◆ **EXERCISE PROMPT**
Give back all of the data exactly as it stands, with the pictures removed.

*** Opening EXERCISE DATA ***

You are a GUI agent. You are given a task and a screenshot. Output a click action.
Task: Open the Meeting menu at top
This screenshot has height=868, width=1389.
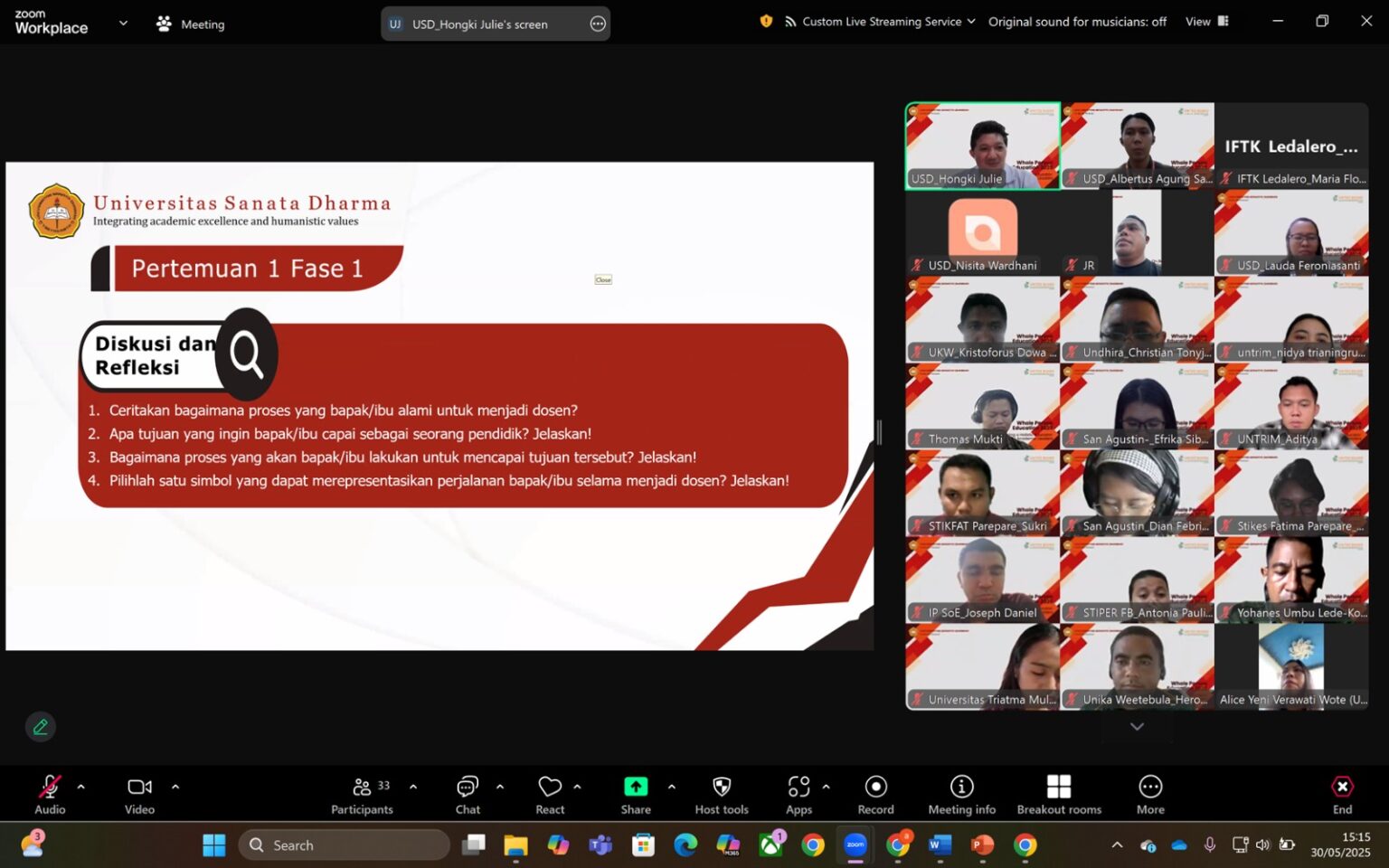[x=191, y=24]
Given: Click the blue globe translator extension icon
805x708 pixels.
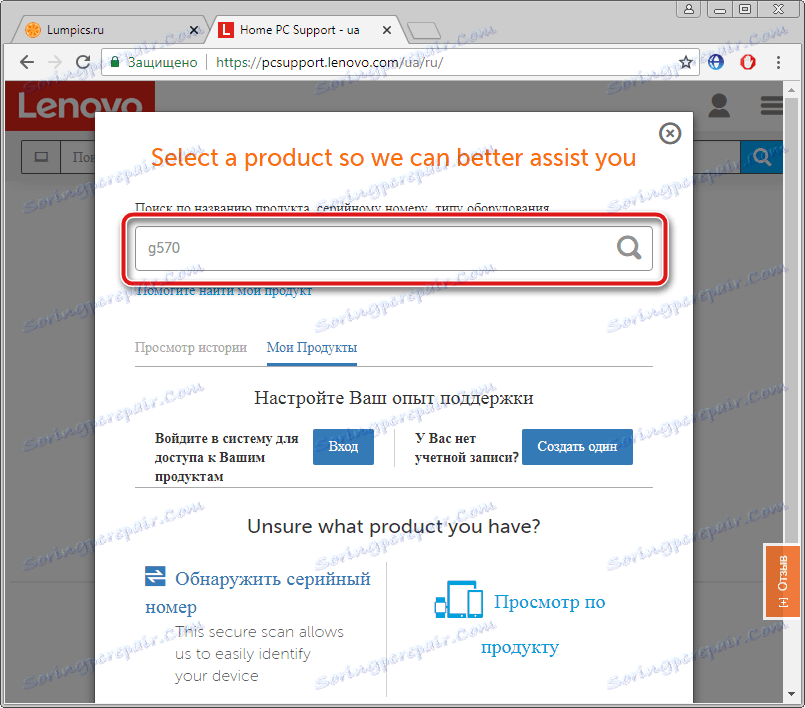Looking at the screenshot, I should 715,62.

*** Closing EXERCISE DATA ***

◆ **COMPLETED EXERCISE**
You are a GUI agent. You are given a task and a screenshot. Output a click action.
Task: Open the Meeting menu at top
This screenshot has height=868, width=1389.
[x=191, y=24]
Given: Click the blue globe translator extension icon
805x708 pixels.
Looking at the screenshot, I should 715,62.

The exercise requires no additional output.